Saturday, February 4, 2012

Orange Tree

More writings for my Persuasive Writing class. It's so much fun!


Sun shoots through my window and shatters against my eyes—green, with orange circles—and the inside of my eyelids is an orange tree. I think of the orange tree that was the only fence between us and Maria Teresa, the only fence between our driveway and hers. It was the only fence between me and that old lady who grabbed my shoulders once and shook me and yelled Spanish at my ears. But sometimes—when the blossoms smelled so strong I could feel the smooth rind of an orange in my hand and taste the bitterness of opening it with my teeth and the sweetness of juice dribbling down my throat—I’d step off our driveway and into her grass. The tree is gone now and so is she. She died—she was dead on her tiled kitchen floor for two days before someone found her—and Greeks moved in with screaming kids and funny names. They cut it down. They cut down that old orange tree, but I can still see it when the sun shines green and orange on my eyes.

Wednesday, January 25, 2012

Salted Sea Grass


An exercise for my Persuasive Writing class. Winter makes me talk about the beach.

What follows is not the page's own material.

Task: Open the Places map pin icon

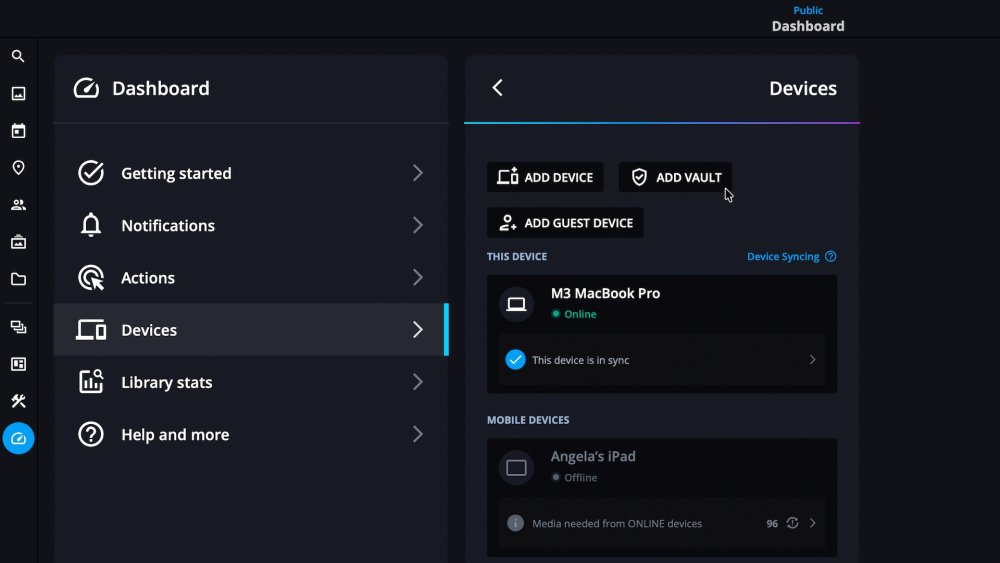Action: coord(18,168)
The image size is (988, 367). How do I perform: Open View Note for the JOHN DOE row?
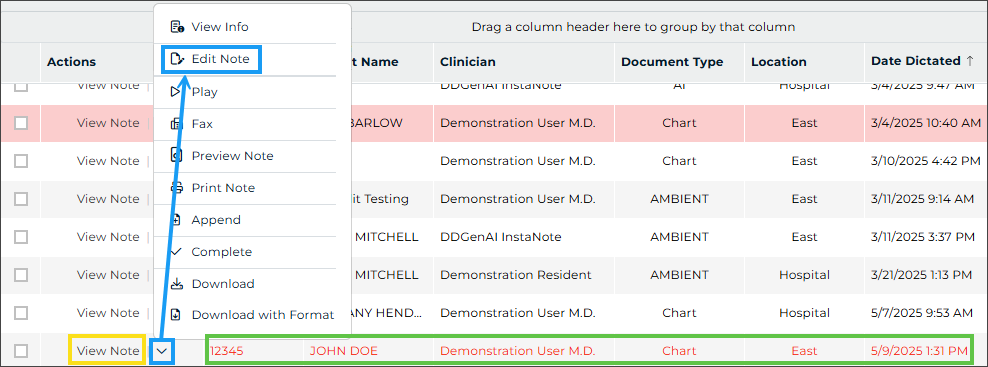click(108, 351)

  Sand scratched my shoulders and the bottoms of my feet, itchy with salt water. I watched ichthyomorphic clouds sit blobularly in the sky. Intorted waves threw a dead fish next to my toes; its tessellated scales were peeling and it already smelled. I walked toward the jetty, stepping around crabs that were cutting anfractuous paths through the shells and the sea grass. There was an old man standing on the rocks; a fishing pole dangled from his hand. His skin hung from his bones like an oversized leather jacket; a scraggy white beard hung down to his belly button; dark hair tufted along his shoulder blades. My brother fishes. He takes a boat into the waves and comes home—sandy and salty and sunburned—with a cooler full of fish. We wrap them in foil and lemon and pepper and grill them until their tessellated scales peel off with the blackened tinfoil.